* start Supplied text *

Women
- French 1983 edition
- Author: Philippe Sollers
- Original title: Femmes
- Translator: Barbara Bray
- Language: French
- Genre: Fiction
- Publisher: Columbia University Press
- Publication date: 1983
- Publication place: France
- Published in English: December 1990
- Media type: Print
- Pages: 559 pp.
- ISBN: 978-0231065467

= Women (Sollers novel) =

1983 novel by Philippe Sollers

Women (Femmes) is a 1983 novel by French novelist Philippe Sollers. First published in English translation in 1990, Women marked Sollers's move to a more accessible form of fiction writing after a series of difficult experimental texts. The novel was a best-seller in France and attracted attention as a roman à clef that contained recognizable portraits of significant French intellectual figures, such as Louis Althusser, Roland Barthes, Jacques Lacan, and Sollers himself.

* end Supplied text *
* start Source data *

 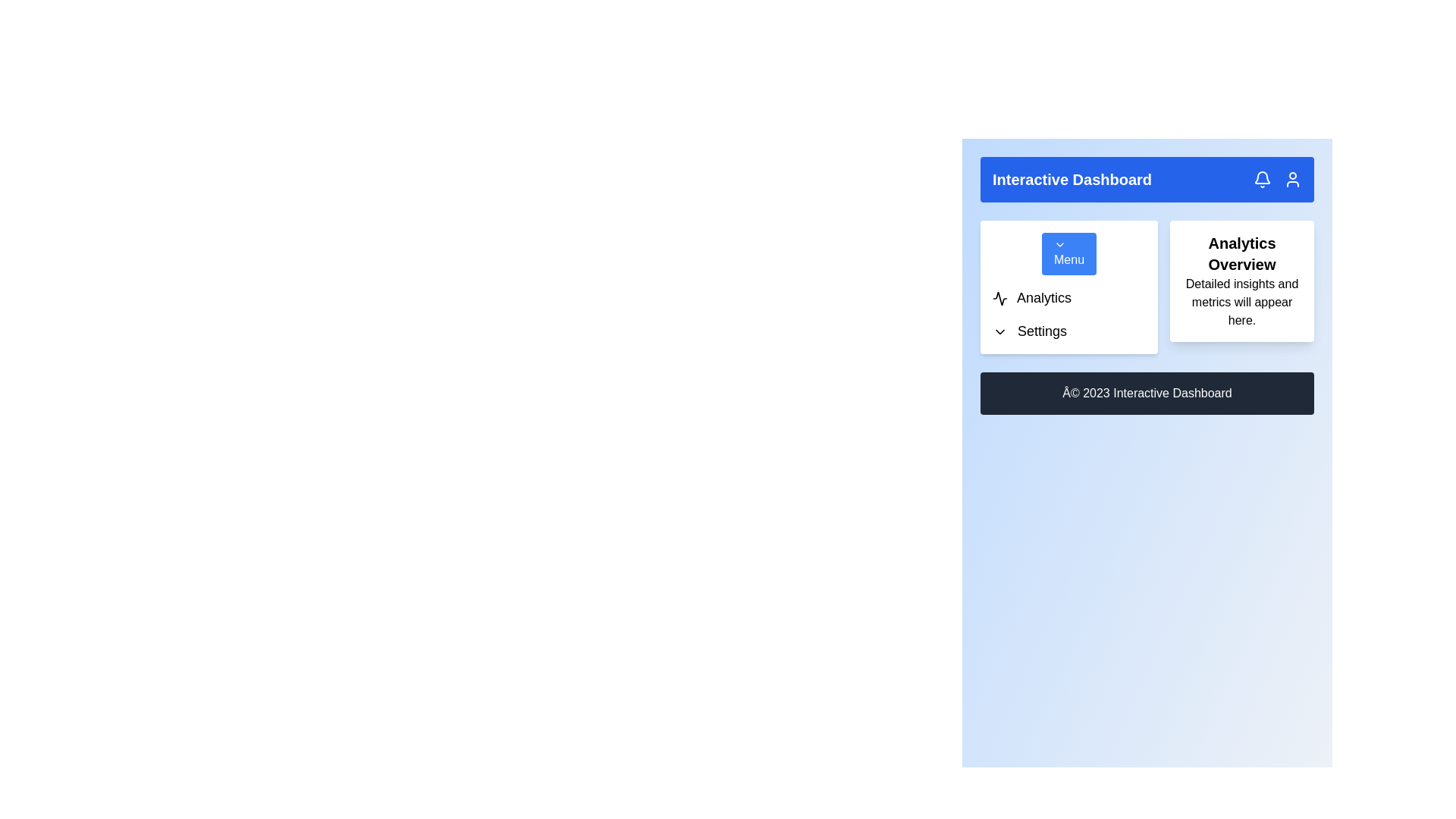 I want to click on the user profile icon located at the top-right of the interface, adjacent to the bell icon, so click(x=1291, y=178).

* end Source data *

- **Directive 1**
In one to three sentences, explain why the article on Sollers's novel Women says the book attracted attention.
- **Directive 2**
Write the next part of the article on Sollers's novel Women, picking up after its final sentence.

- **Written answer 1**
It attracted attention as a roman à clef that contained recognizable portraits of significant French intellectual figures. These included Louis Althusser, Roland Barthes, Jacques Lacan, and Sollers himself.

- **Written answer 2**
==Plot summary==
Will is an American journalist living in Paris. On leave from his duties writing about international politics at the Journal, he travels around the globe as he works on a novel in which he intends to expose the domination of the world by women. Through his friend Kate, Will has become aware of a secret international organization called the World Organization for Male Annihilation and a New Natality, or WOMANN, that intends to stage a secret takeover of world power. WOMANN's secret manifesto details a plan to take over the world by strictly controlling the reproductive process through the use of abortion, sperm banks, and artificial insemination; by expurgating, banning, or "contextualizing" the products of certain male geniuses; and also by declaring war on the patriarchal tyranny of religion through a campaign of "divide and rule." Will, who is a freethinker and notorious womanizer, is marked as an enemy by WOMANN. The novel follows Will's sexual escapades around the world with a number of women whose interest in the novel he is writing (the novel we are reading) leads him to suspect he is being surveilled by WOMANN. Will has enlisted a notorious French novelist, "S." (who bears significant similarities to Philippe Sollers), to publish the novel under S's name since Will is worried about the response of his family in the United States if he were to publish it under his own name. Will's monologue about his life and opinions includes extended digressions about such topics as politics, literature, sex, contemporary life, religion, and the Bible. Will's amorous exploits are occasionally interrupted by time spent at home with his wife, Deb, and his son Stephen. He is eventually injured in a terrorist attack that kills his lover Cyd, an English TV journalist. The novel concludes with Will leaving Paris to start a new life with Deb and Stephen in New York City.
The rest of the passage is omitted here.